### PROBLEM STATEMENT:
Output the number of lines in the entries below with the string "dropdown" in them, and nothing further.

BEGIN

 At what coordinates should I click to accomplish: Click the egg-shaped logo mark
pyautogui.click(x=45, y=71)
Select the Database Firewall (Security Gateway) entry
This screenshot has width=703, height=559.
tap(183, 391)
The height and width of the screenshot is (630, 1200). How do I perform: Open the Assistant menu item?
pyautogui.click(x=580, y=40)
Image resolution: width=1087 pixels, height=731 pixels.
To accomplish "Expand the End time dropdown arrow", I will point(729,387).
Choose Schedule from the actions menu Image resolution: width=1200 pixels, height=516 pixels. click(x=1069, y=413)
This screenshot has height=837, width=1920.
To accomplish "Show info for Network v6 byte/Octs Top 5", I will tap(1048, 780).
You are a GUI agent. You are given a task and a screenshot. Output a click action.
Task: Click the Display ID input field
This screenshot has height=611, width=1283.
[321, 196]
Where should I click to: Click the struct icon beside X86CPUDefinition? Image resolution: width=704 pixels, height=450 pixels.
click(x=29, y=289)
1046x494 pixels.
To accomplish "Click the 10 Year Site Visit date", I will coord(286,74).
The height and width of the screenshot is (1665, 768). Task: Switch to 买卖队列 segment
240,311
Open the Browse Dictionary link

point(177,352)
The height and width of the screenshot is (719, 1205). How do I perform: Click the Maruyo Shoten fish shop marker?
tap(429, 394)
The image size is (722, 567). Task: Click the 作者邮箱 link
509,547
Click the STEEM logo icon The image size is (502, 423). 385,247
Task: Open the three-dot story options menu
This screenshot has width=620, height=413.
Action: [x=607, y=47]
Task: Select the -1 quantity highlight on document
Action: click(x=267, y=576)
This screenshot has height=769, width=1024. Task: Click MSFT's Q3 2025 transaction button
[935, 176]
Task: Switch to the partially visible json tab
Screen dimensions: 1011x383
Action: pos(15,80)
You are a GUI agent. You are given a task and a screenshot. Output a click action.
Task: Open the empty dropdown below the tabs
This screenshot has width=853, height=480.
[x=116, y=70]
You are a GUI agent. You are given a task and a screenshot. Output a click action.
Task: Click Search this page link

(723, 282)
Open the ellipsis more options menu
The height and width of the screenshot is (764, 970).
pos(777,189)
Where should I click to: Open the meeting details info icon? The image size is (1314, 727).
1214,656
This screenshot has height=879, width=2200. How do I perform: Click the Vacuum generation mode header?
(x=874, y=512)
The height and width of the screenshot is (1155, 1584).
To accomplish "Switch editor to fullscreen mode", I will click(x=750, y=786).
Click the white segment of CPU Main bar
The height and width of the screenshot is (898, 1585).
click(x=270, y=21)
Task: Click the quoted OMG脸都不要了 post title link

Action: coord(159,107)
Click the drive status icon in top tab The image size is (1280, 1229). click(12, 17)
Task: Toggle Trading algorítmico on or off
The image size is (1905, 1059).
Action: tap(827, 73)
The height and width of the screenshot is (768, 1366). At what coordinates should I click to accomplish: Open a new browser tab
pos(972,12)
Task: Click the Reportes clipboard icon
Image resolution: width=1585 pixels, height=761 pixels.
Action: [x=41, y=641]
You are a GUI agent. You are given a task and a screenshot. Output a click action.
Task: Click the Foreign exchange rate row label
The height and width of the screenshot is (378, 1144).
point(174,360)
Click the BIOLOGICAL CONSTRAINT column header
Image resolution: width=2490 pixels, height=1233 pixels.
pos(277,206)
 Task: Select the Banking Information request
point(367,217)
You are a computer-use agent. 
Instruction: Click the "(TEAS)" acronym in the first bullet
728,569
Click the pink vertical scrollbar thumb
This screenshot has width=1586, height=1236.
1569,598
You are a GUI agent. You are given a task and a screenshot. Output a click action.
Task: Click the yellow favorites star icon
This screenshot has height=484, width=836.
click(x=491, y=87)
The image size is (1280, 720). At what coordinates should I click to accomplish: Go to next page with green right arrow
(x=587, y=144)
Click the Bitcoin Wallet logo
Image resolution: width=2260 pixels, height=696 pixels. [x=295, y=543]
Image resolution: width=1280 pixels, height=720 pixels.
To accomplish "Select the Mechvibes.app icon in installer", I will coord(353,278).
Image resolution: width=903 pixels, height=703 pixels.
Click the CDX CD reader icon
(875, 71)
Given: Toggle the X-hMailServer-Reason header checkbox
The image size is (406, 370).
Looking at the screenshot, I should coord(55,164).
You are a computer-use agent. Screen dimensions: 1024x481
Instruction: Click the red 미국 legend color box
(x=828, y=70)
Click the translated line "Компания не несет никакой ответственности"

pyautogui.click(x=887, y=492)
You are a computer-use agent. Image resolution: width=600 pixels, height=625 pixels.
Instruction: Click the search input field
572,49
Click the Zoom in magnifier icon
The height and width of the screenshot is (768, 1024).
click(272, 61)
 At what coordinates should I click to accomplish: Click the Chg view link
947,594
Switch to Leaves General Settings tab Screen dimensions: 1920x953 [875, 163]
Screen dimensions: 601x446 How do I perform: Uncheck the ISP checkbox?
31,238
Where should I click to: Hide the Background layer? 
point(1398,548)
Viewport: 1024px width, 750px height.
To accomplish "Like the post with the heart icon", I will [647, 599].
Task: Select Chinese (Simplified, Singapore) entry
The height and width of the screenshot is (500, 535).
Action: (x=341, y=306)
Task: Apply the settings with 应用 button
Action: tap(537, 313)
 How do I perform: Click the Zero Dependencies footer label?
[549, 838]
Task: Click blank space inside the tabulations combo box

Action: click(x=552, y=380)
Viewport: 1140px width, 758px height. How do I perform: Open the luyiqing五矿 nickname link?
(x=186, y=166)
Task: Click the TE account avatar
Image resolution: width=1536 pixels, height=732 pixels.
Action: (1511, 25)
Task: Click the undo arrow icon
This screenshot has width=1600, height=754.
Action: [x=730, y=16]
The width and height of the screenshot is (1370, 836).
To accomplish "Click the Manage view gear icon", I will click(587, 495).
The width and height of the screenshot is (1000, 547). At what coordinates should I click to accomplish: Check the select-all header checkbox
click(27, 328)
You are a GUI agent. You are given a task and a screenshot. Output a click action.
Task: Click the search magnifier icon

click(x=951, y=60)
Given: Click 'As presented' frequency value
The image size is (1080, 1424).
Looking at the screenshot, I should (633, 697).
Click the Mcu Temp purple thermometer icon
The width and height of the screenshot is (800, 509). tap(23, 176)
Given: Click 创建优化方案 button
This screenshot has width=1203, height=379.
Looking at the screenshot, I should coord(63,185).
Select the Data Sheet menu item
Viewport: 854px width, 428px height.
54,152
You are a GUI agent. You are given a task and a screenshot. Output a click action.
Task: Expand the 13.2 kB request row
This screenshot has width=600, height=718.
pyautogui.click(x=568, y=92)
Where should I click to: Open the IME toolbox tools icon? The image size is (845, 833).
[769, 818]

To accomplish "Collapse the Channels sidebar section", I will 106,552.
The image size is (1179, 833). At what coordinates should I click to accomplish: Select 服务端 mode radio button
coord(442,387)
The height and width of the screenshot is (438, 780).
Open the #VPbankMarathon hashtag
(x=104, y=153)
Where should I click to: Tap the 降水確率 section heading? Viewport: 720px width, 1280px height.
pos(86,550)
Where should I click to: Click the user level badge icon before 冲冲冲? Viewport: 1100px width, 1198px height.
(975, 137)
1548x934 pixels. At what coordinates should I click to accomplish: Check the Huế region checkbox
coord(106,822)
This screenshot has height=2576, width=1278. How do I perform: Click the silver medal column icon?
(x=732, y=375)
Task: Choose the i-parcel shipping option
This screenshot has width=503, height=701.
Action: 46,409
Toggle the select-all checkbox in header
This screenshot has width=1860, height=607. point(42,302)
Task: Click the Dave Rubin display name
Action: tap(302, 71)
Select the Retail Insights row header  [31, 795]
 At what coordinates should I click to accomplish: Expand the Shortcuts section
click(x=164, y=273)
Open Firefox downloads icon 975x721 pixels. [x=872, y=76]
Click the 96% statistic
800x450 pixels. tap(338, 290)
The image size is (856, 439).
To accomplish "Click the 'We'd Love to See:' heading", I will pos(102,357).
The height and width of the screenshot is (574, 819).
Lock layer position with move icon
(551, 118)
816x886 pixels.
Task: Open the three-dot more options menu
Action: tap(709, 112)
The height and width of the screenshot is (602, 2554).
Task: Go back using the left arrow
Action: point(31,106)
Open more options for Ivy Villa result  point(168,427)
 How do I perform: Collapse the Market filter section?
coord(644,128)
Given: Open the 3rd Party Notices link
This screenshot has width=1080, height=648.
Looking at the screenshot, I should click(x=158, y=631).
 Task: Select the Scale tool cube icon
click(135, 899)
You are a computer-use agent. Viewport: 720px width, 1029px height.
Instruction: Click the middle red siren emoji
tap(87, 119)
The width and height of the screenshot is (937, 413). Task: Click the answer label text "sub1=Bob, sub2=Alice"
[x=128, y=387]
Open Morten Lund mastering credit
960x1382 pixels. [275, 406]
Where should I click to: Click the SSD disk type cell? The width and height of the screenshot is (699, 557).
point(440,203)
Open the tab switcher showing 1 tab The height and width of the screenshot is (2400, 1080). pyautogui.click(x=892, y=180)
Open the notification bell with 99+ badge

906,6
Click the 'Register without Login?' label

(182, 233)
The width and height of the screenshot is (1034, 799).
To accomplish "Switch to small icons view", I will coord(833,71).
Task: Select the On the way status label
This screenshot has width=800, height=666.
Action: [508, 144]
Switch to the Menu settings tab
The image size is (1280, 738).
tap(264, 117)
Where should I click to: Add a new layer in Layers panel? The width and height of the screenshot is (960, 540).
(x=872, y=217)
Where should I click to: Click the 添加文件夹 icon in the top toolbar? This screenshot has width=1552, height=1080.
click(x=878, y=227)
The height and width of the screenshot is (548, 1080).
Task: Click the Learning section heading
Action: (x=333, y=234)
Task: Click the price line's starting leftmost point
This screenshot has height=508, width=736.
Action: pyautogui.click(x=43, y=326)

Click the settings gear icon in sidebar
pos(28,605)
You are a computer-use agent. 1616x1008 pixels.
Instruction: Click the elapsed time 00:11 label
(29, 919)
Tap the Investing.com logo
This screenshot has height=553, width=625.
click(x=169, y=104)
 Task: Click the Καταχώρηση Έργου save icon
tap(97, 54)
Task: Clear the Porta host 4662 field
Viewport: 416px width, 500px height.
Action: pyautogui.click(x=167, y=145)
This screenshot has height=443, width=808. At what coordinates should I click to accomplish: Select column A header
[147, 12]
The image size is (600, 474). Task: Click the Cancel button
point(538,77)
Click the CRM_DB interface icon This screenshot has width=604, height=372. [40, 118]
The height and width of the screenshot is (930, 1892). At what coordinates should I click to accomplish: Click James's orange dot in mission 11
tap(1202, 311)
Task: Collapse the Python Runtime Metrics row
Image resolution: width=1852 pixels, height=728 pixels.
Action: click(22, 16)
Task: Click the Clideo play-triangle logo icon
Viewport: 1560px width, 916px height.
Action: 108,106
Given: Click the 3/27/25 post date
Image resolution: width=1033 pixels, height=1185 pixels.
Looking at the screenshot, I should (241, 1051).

END

### SOLUTION TO THE PROBLEM:
2